→ **Petición escrita 1**
Responde a estas preguntas según el comentario sobre Bartimeo:
(a) ¿Qué dos discípulos reclaman a espaldas del resto los puestos de privilegio?
(b) ¿Cuántos anuncios ha ido haciendo Jesús en su camino hacia Jerusalén?
(c) ¿Qué dejó Bartimeo para acudir hacia Jesús?
→ **Petición escrita 2**
Cita literalmente el pasaje del comentario sobre Bartimeo que va desde "Y entonces, súbitamente, nos" hasta "no concederles ventajas.", ambos incluidos.

EL ÚNICO DISCÍPULO  (Mc 10, 46-52)

EL ÚNICO DISCÍPULO  (Mc 10, 46-52)

Tal como nos lo presenta el evangelio de Marcos, la experiencia de inevitable fracaso con la que culmina la vida de Jesús no se circunscribe sólo a su muerte, más o menos prevista o al menos sospechada, y al completo abandono por parte de todos, sino también y principalmente a la absoluta incomprensión de sus propios discípulos, incapaces de entender y reacios a asumir sus claras palabras al respecto. Como afirma Marcos sin concesiones, ni quieren entender, ni se atreven a preguntar; es decir, renuncian al seguimiento y al discipulado aunque ni lo manifiesten ni tengan la honradez de reconocerlo. Los tres anuncios que ha ido haciendo Jesús en su camino hacia Jerusalén, alertando de cuál es el verdadero mesianismo que él personifica y dónde y cómo  se establece ese Reinado al que nos convoca; y las consecuencias que él mismo indica claramente como únicas perspectivas de vida para sus seguidores, no son escuchadas sino ignoradas y podríamos decir que desautorizadas de hecho precisamente por quienes se pretenden sus incondicionales. Tal como lo relata el evangelio de Marcos, Jesús al entrar en Jerusalén debe tener la impresión de que camina entre falsos amigos y abandonado por todos; no tendría desconfianza y miedo sólo de Judas… cualquiera podía ser tan mezquino e interesado como él…  El último desengaño, ya en vísperas de llegar, lo han protagonizado dos de sus “elegidos”, Santiago y Juan, reclamando a espaldas del resto los puestos de privilegio  y provocando un altercado con el resto… el evangelio ha caído en saco roto…

Así, la conclusión es que Jesús, tras tanto anuncio, convocatoria y predicación del evangelio, tras enseñar con una paciencia infinita y hacer signos con una autoridad indiscutible, volcado en instruir íntimamente y compartir la vida con los por él llamados y que han querido seguirle; sin embargo, rodeado de ellos, entra en Jerusalén sin tener ni un solo discípulo auténtico…

Y entonces, súbitamente, nos presenta el evangelista el único auténtico discípulo: el ciego Bartimeo… Porque él sí que busca a Jesús; reconoce y confiesa su ceguera; se pone en sus manos con total confianza, humilde y sumisamente; no reclama nada; se despoja de todo para acudir, aunque sea a trompicones, hacia él (“dejó su manto”); y, sobre todo, agradeciendo y asumiendo su favor y su propuesta, le sigue luego incondicionalmente sin pedir explicaciones ni pretender privilegios… Marcos ha situado a este personaje en contraste con esos discípulos que, de hecho, reniegan de Jesús por no concederles ventajas.

→ **Material de origen**

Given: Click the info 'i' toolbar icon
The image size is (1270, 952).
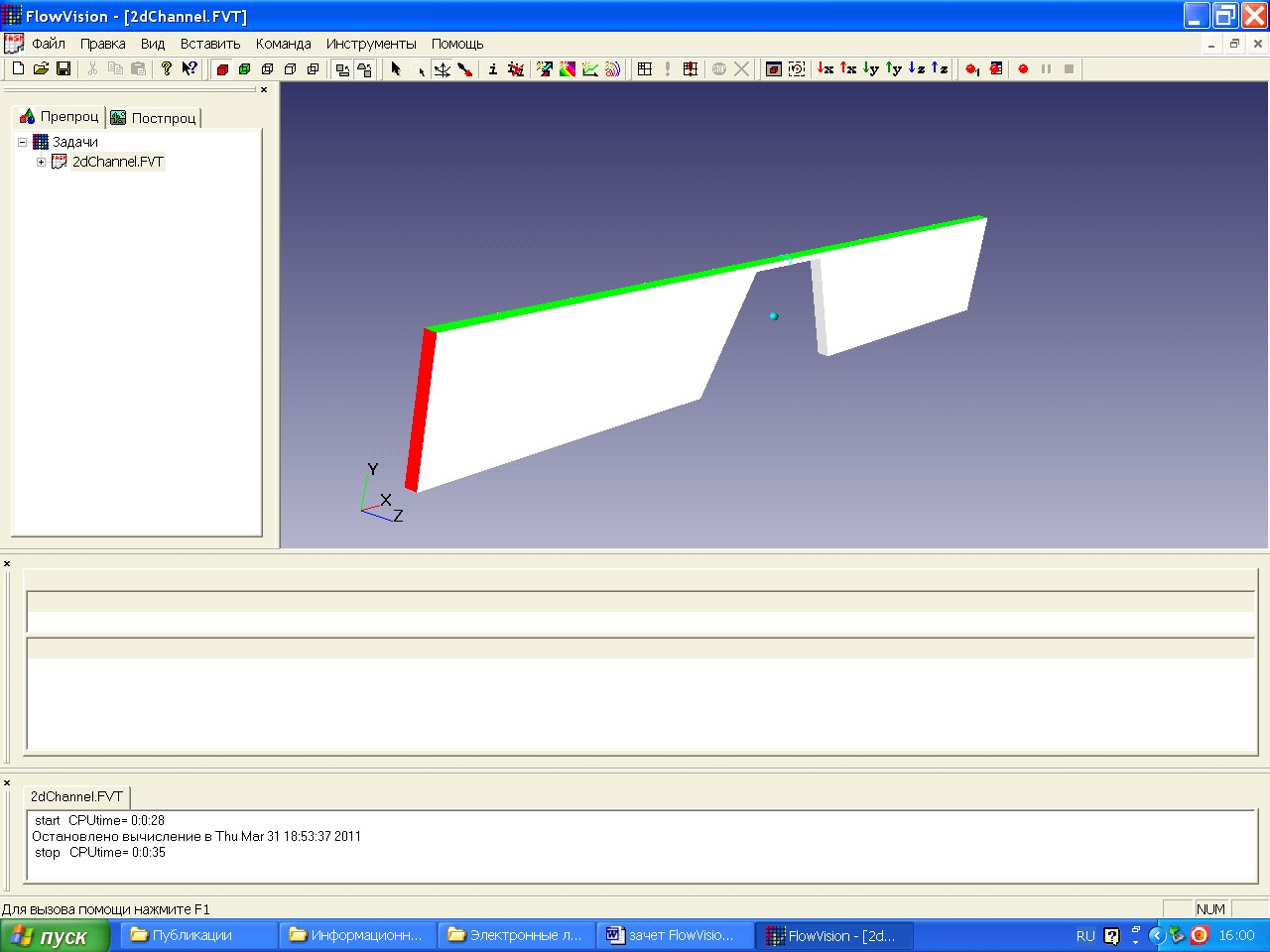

→ **Resultado 1**
(a) Santiago y Juan.
(b) Tres.
(c) Su manto.

→ **Resultado 2**
Y entonces, súbitamente, nos presenta el evangelista el único auténtico discípulo: el ciego Bartimeo… Porque él sí que busca a Jesús; reconoce y confiesa su ceguera; se pone en sus manos con total confianza, humilde y sumisamente; no reclama nada; se despoja de todo para acudir, aunque sea a trompicones, hacia él (“dejó su manto”); y, sobre todo, agradeciendo y asumiendo su favor y su propuesta, le sigue luego incondicionalmente sin pedir explicaciones ni pretender privilegios… Marcos ha situado a este personaje en contraste con esos discípulos que, de hecho, reniegan de Jesús por no concederles ventajas.